## TEXTO FORNECIDO:
◆ ◆ ◆

Uma linha que une todas as histórias é o abuso – por abandono, ataque sexual, exploração narcísica – que os pais infligem a seus filhos. De uma maneira mais ampla, a meditação sobre a vida frente a morte, poderíamos dizer assim, é o tema central de MAGNÓLIA.

Mas aí começam suas dificuldades. Sua estrutura narrativa se apoia em dois grandes filmes recentes, o SHORT CUTS, de Altman e o HAPPINESS, de Todd Solondz, nos quais vemos o drama de vários personagens que estão ligados de forma indireta.

O problema é que Anderson não consegue amarrar muito bem tais histórias e tenta vários artifícios para tanto, a meu ver, sem muito sucesso.

O primeiro deles é apelar par um recurso que poderíamos chamar de "operístico", apoiando-se fortemente em canções de Aimee Mann. Vemos isso nos momentos iniciais, quando a música se superpõe e persiste durante o desenrolar da ação, em tom alto, chegando até mesmo a incomodar o espectador, especialmente a nós brasileiros, desde que não foi legendada a letra da música, o que poderia deixar mais clara a intenção do diretor. A cantora fala sobre a solidão das pessoas, repetindo que "one is the loneliest number" ("um é o número mais solitário"). A relevância do recurso operístico fica ainda mais visível nos instantes finais, quando vemos todos os personagens, nas mais variadas situações pelas quais estão passando, cantando o bordão de outra canção, que diz: "it’s not going to stop ‘til you wise up", ou seja: "não vai parar a não ser que você fique mais sábio".

O outro artifício que o diretor usou foi a polêmica chuva de rãs. É um exemplo irretocável do recurso "deus ex-machina", tradicionalmente usado pelos autores quando não sabem mais o que fazer para dar um desfecho adequado a suas criações.

◆ ◆ ◆

## DADOS FORNECIDOS:

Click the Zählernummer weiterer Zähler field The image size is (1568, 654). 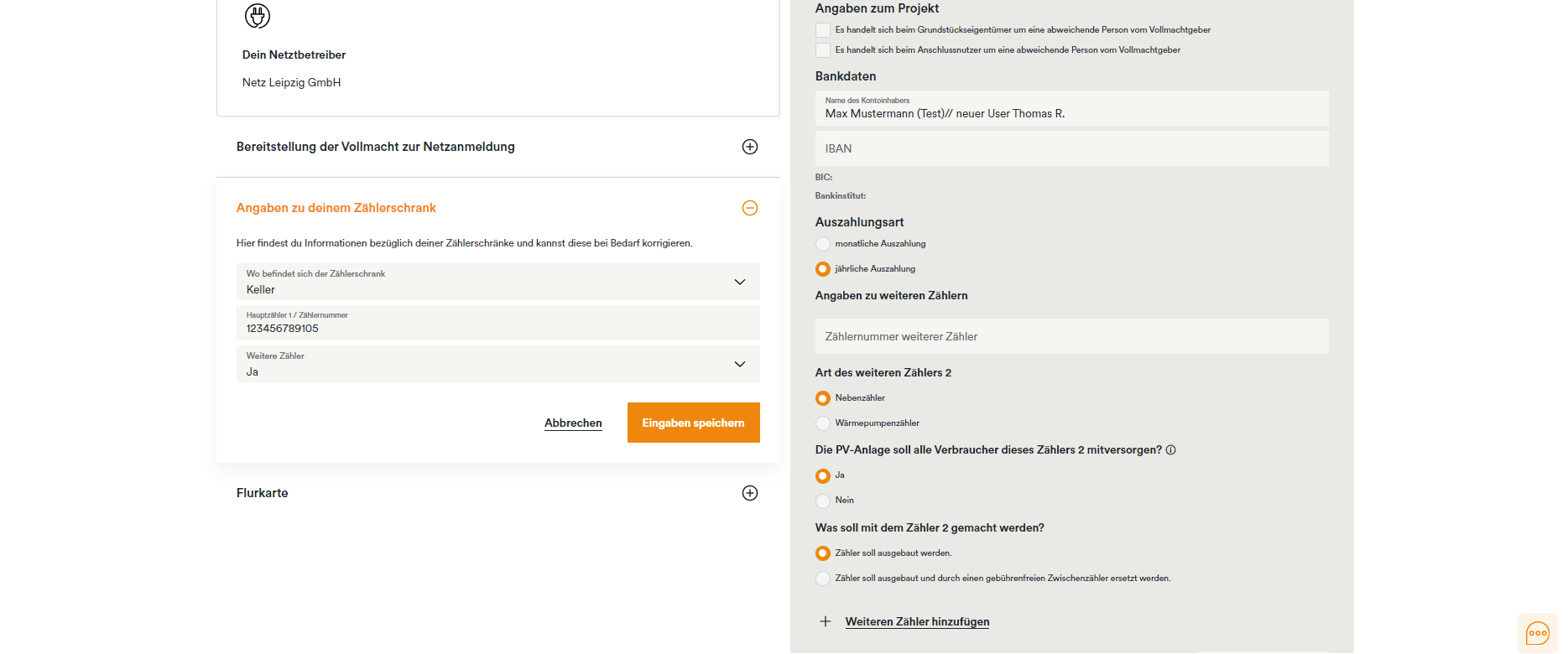(1072, 336)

◆ ◆ ◆

## TAREFA PROPOSTA 1:
Segundo a resenha sobre MAGNÓLIA, em quais dois filmes recentes se apoia a estrutura narrativa da obra?
## TAREFA PROPOSTA 2:
Por favor, transcreva da resenha sobre MAGNÓLIA o trecho que se inicia nas palavras que contêm "Mas aí começam" e se encerra em "sem muito sucesso.".
## TAREFA PROPOSTA 3:
Dê sequência à resenha sobre MAGNÓLIA a partir do ponto em que ela termina.
Os dados não têm papel algum nesta tarefa.

## RESPOSTA ESPERADA 1:
Em SHORT CUTS, de Altman, e HAPPINESS, de Todd Solondz.

## RESPOSTA ESPERADA 2:
Mas aí começam suas dificuldades. Sua estrutura narrativa se apoia em dois grandes filmes recentes, o SHORT CUTS, de Altman e o HAPPINESS, de Todd Solondz, nos quais vemos o drama de vários personagens que estão ligados de forma indireta.

O problema é que Anderson não consegue amarrar muito bem tais histórias e tenta vários artifícios para tanto, a meu ver, sem muito sucesso.

## RESPOSTA ESPERADA 3:
Pode-se dizer que o diretor não teme o ridículo, pois dele sua versão do "deus ex-machina" se aproxima perigosamente.

Além do mais, ao apelar para este recurso - que tem um ar de "realismo fantástico", de surrealismo – Anderson desfigura sua obra, que até então se apoiava no léxico do realismo psicológico.

Entretanto, quando lembramos o impactante início do filme, com as surpreendentes imagens de grandes coincidências que apontam para a intervenção de um poder maior frente aos projetos humanos, a aparição das rãs não deixa de dar um fecho àquilo que tinha ficado meio sem sentido até então. Ela pareceria uma vaga menção às dez pragas do Egito, quando Deus castigou as terras do Faraó, fazendo uma extraordinária aparição de sapos que a tudo destruiu.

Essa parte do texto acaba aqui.